XG-ScamNet: An Explainable Graph Neural Network Framework for Adaptive Financial Scam Identification and Prevention
DOI:
https://doi.org/10.70917/ijcisim-2026-2871Keywords:
graph neural networks, financial fraud detection, explainable artificial intelligence, anomaly detection, adaptive learning, transaction networksAbstract
Financial scams increasingly exploit the relational structure of digital payment networks, making transaction level anomaly detection insufficient on its own. This paper proposes an adaptive graph neural network framework that models financial transactions as a dynamic graph of accounts and transfers, learns time aware representations through an attention-based encoder with adaptive edge reweighting, and produces scam predictions accompanied by human readable explanations. The framework combines a graph attention encode, a temporal memory update mechanism that tracks behavioural drift, and a post hoc explainability module that generates subgraph and feature level attributions for every flagged account. Experiments on a large-scale synthetic and semi real transaction dataset show that the proposed model achieves a precision of 0.94, a recall of 0.92, and an F1 score of 0.93, outperforming logistic regression, random forest, graph convolutional network, and standard graph attention network baselines.

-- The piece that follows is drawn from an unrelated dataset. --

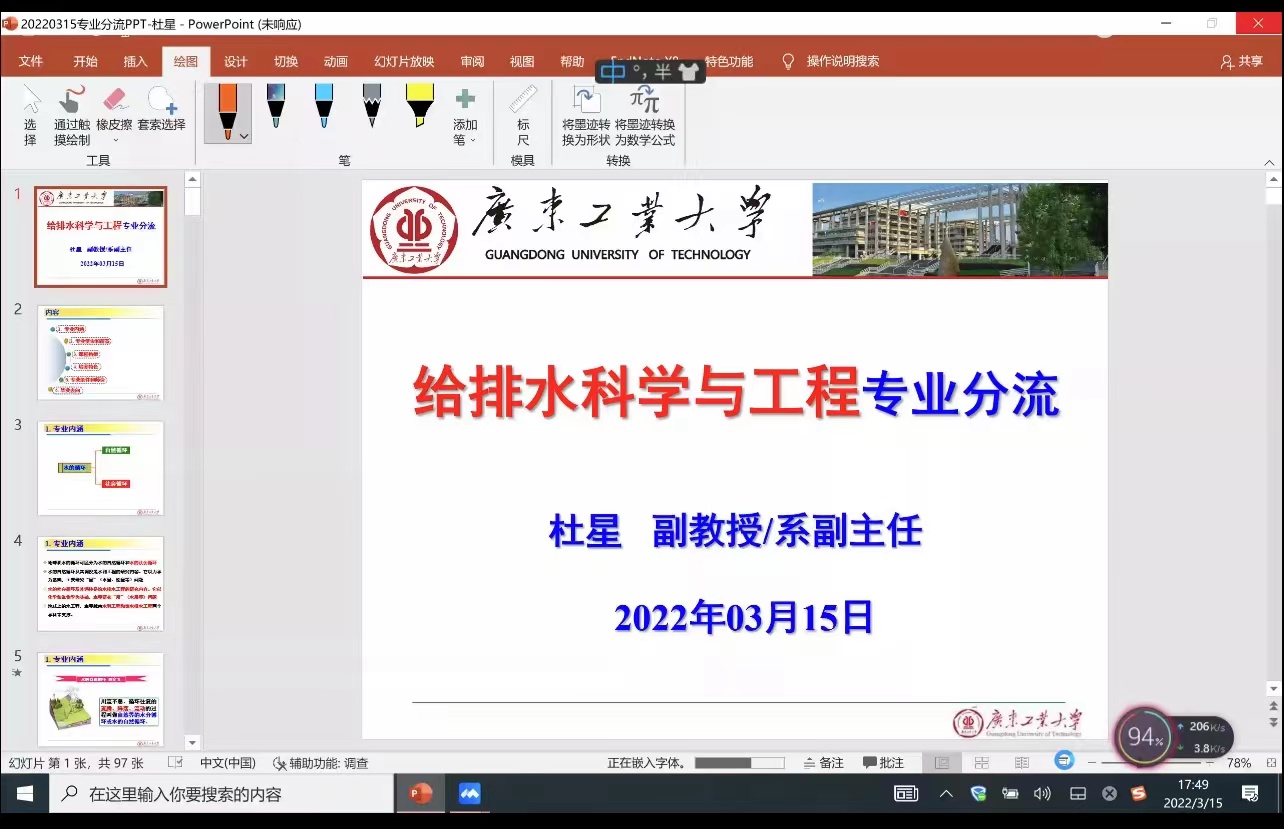Select the galaxy ink pen

276,106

An ablation study confirms that adaptive edge reweighting and temporal memory each contribute measurable gains, and a fidelity evaluation shows that the explanations generated by the framework align closely with the features actually used by the model, consistent with fidelity criteria proposed in prior explainability literature. The results indicate that adaptive graph learning paired with explainability can deliver both higher detection accuracy and greater analyst trust, which are the two properties most needed for deployment in real financial institutions.